Data for the task:
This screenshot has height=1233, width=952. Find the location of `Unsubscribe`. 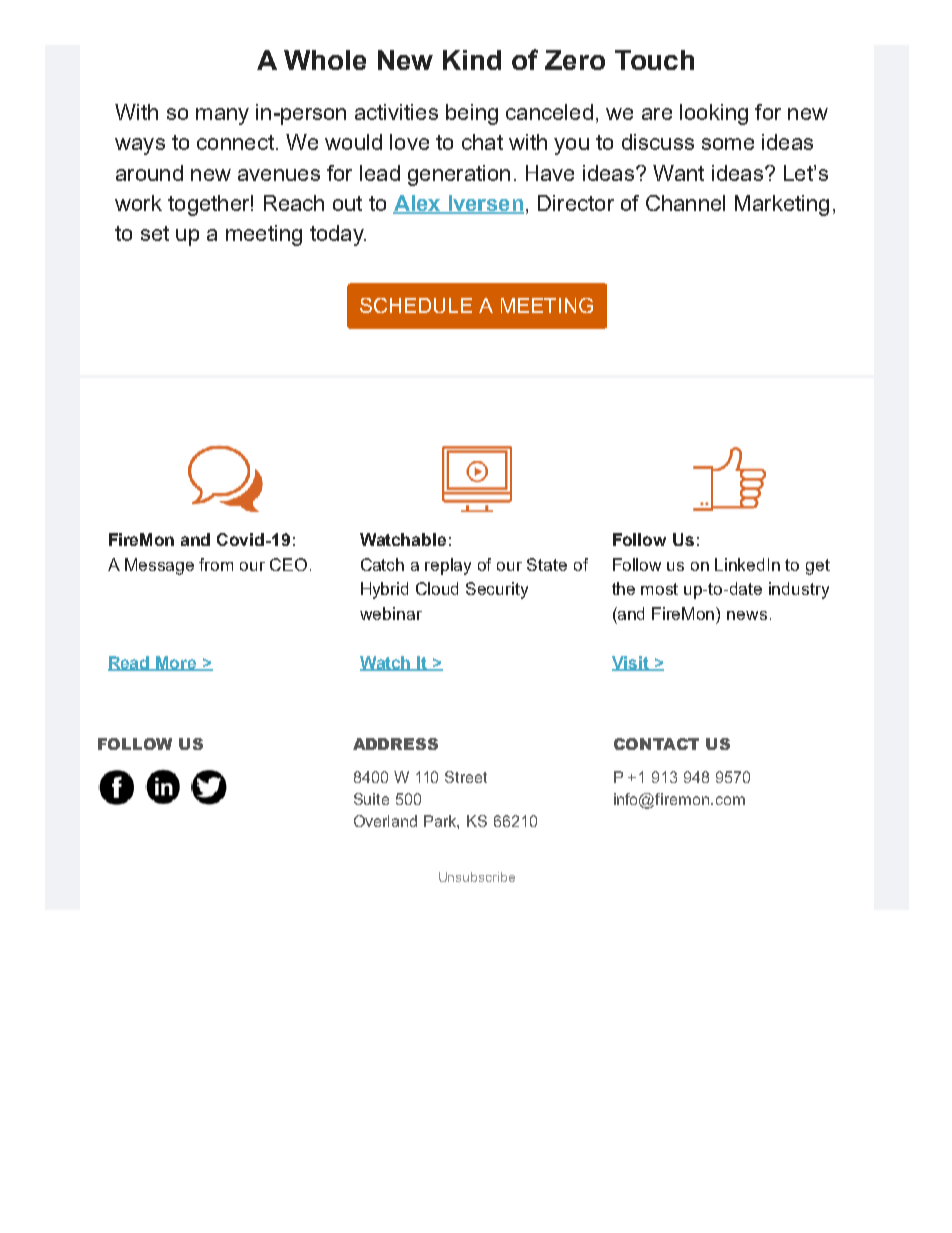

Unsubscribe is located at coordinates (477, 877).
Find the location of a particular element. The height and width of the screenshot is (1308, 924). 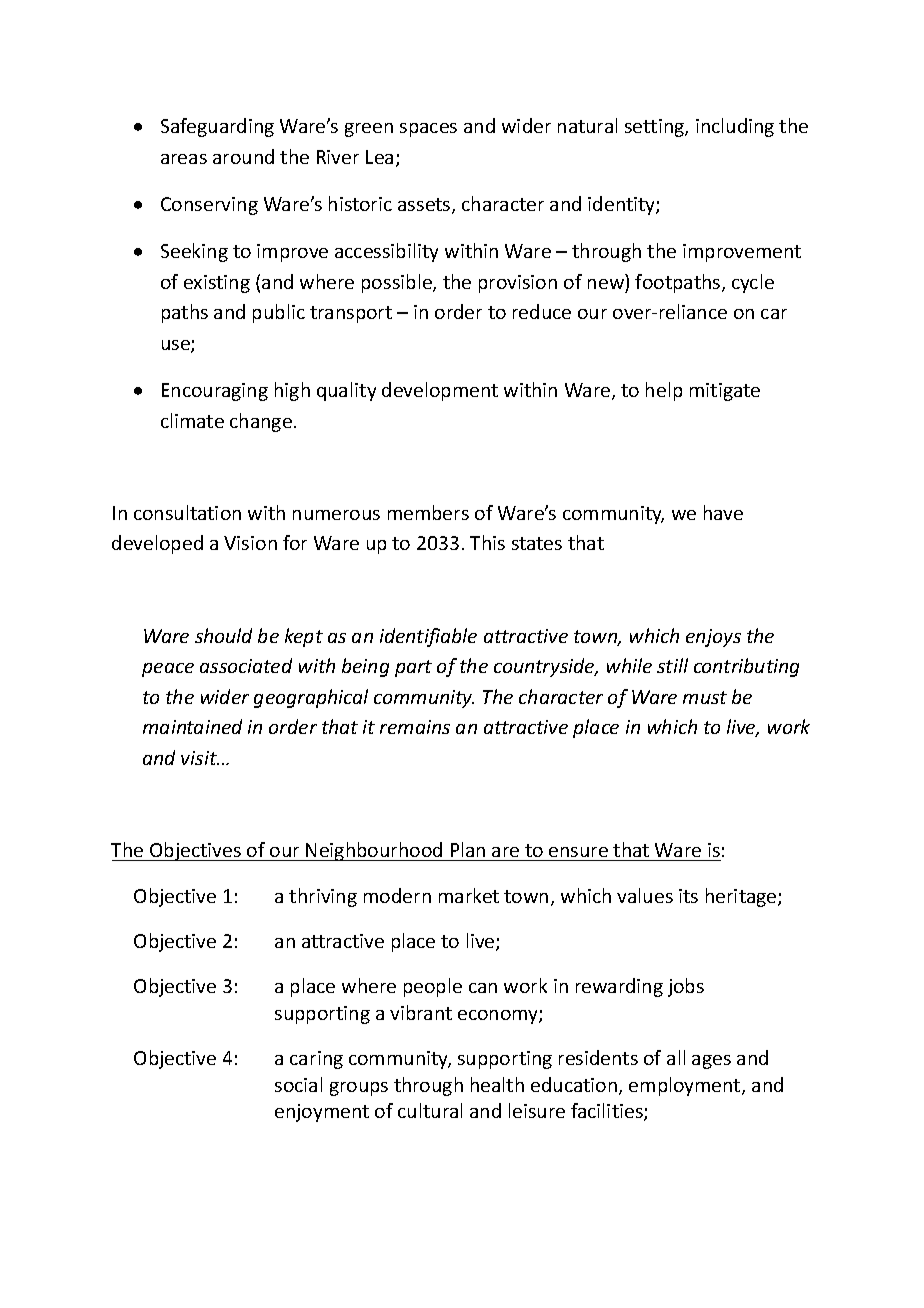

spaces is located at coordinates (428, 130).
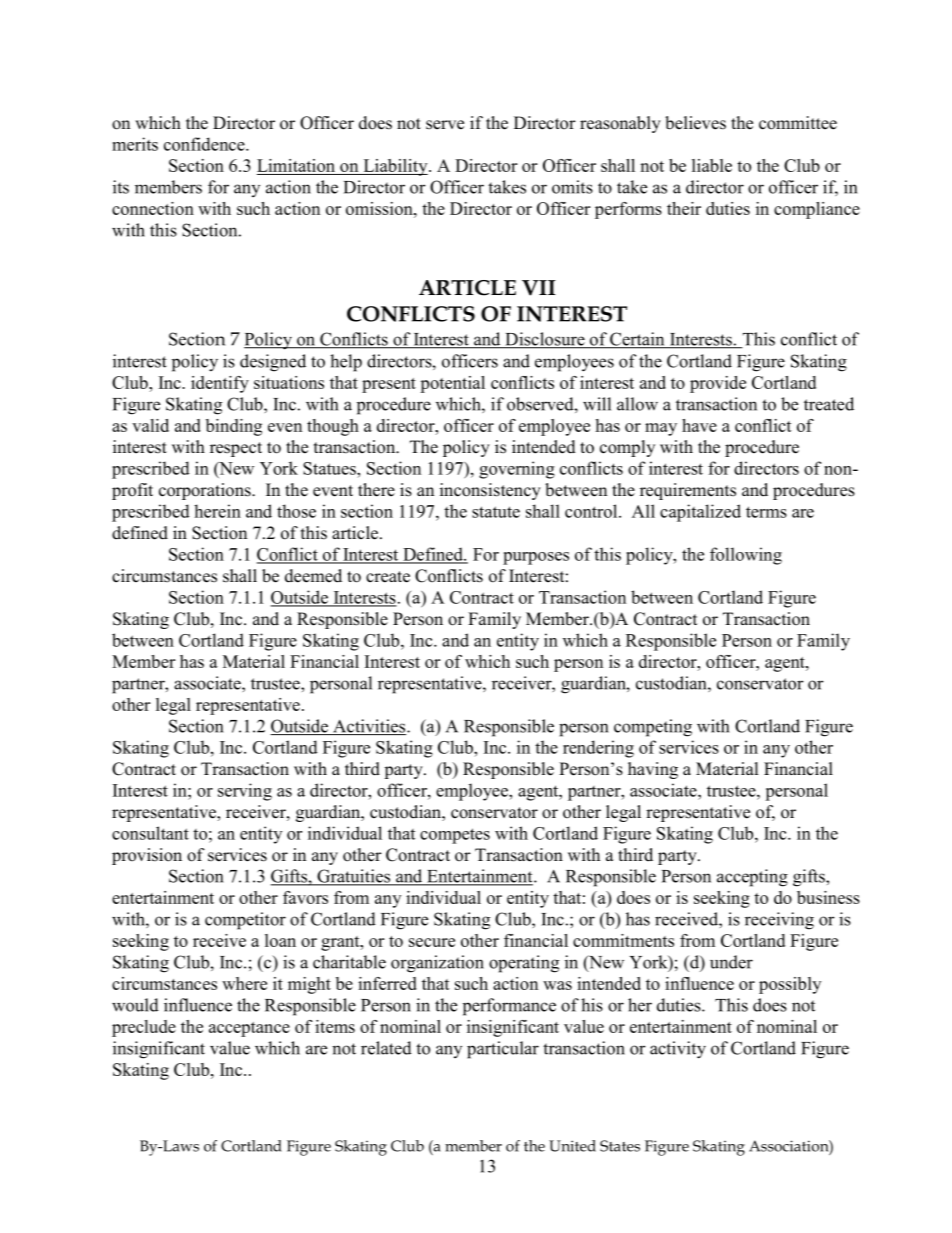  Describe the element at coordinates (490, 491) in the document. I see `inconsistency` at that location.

Problem description:
Output all of the data above word for word, leaving out the pictures.

Answer for this exercise:
This screenshot has height=1233, width=952. Find the location of `Unsubscribe`. 

Unsubscribe is located at coordinates (477, 877).
Find the location of a particular element. The height and width of the screenshot is (1308, 924). 

spaces is located at coordinates (428, 130).
  Describe the element at coordinates (490, 491) in the document. I see `inconsistency` at that location.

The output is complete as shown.